Hello… this is my post from Autumn 2021 followed by an update! it may or may not give some of you hope for the future depending on your perspective…
“Hi everyone, I'd like to join this thread too, I have ready many of your posts and can relate to so many of your stories.
We are ttc #2, our DS just turned 3. We started ttc 18 months ago and have so far had four miscarriages all in the first trimester (the first after we had seen a heart beat)... we've also done one round of IVF but didn't even get any viable embryos (we did genetic testing for chromosomal abnormalities).
I've had all the usual fertility tests and the only known issue is low AMH and therefore crappy eggs. But I do know that some women with low AMH do have successful pregnancies.
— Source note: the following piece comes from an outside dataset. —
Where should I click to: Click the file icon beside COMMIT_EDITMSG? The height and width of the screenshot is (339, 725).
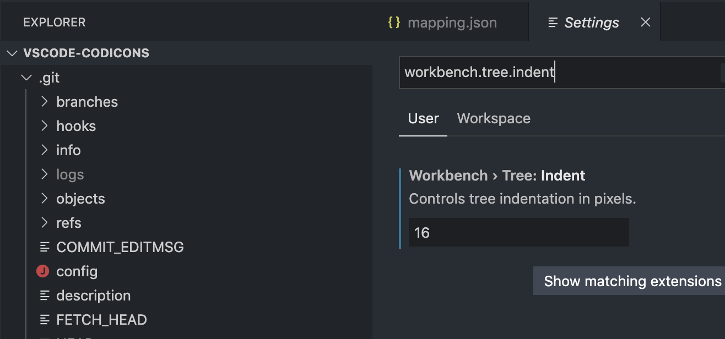pyautogui.click(x=45, y=247)
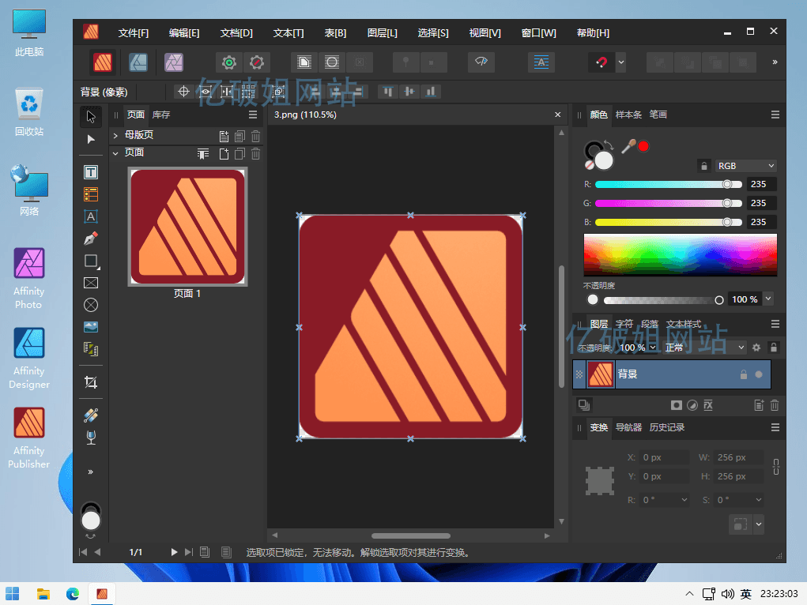Click the color spectrum gradient box
This screenshot has height=605, width=807.
coord(680,254)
We'll keep trying naturally (no more IVF), am currently 8dpo and not feeling at all pregnant. I'm taking coenzyme q10 and n acetyl cysteine, baby aspirin and progesterone, folic acid and vitamin D. Have done some acupuncture. Don't drink much alcohol and hardly consume any caffeine. I know the chances of us having a second baby are slim to nil but keep hoping for miracle rainbow...
Hi to all of you and good luck on your journeys!
If anyone has any success stories of women with low AMH having babies I would love to hear them please!”
So to update… we had another miscarriage in February 2022. I then started having sessions via zoom with a psychologist (specialising in infertility) to help me come to terms with the likelihood of never having a second child.
Fast forward to now (18 months later) and I am typing this with one hand whilst also breast feeding our seven week old miracle baby girl! She is well worth waiting for! I continued with progesterone and prednisone from ovulation until 12 weeks. Pregnancy vitamins and vitamin D throughout. We had a LOT of scans plus the NIPT bloodwork during the pregnancy . The anxiety was intense and constant throughout. I was constantly waiting for something to go wrong. However the pregnancy and birth were otherwise smooth and full of joy and hope.
I had two episodes of spotting in the first 8 weeks and when they happened I thought “That’s it, we’re losing this pregnancy and I can’t do this anymore, it’s too painful, I’m done trying”. I felt weirdly at peace with the situation.
Only you can decide if /how long to keep trying for. Just wanted to share my rainbow story. Will be grateful every day for the remainder of my life.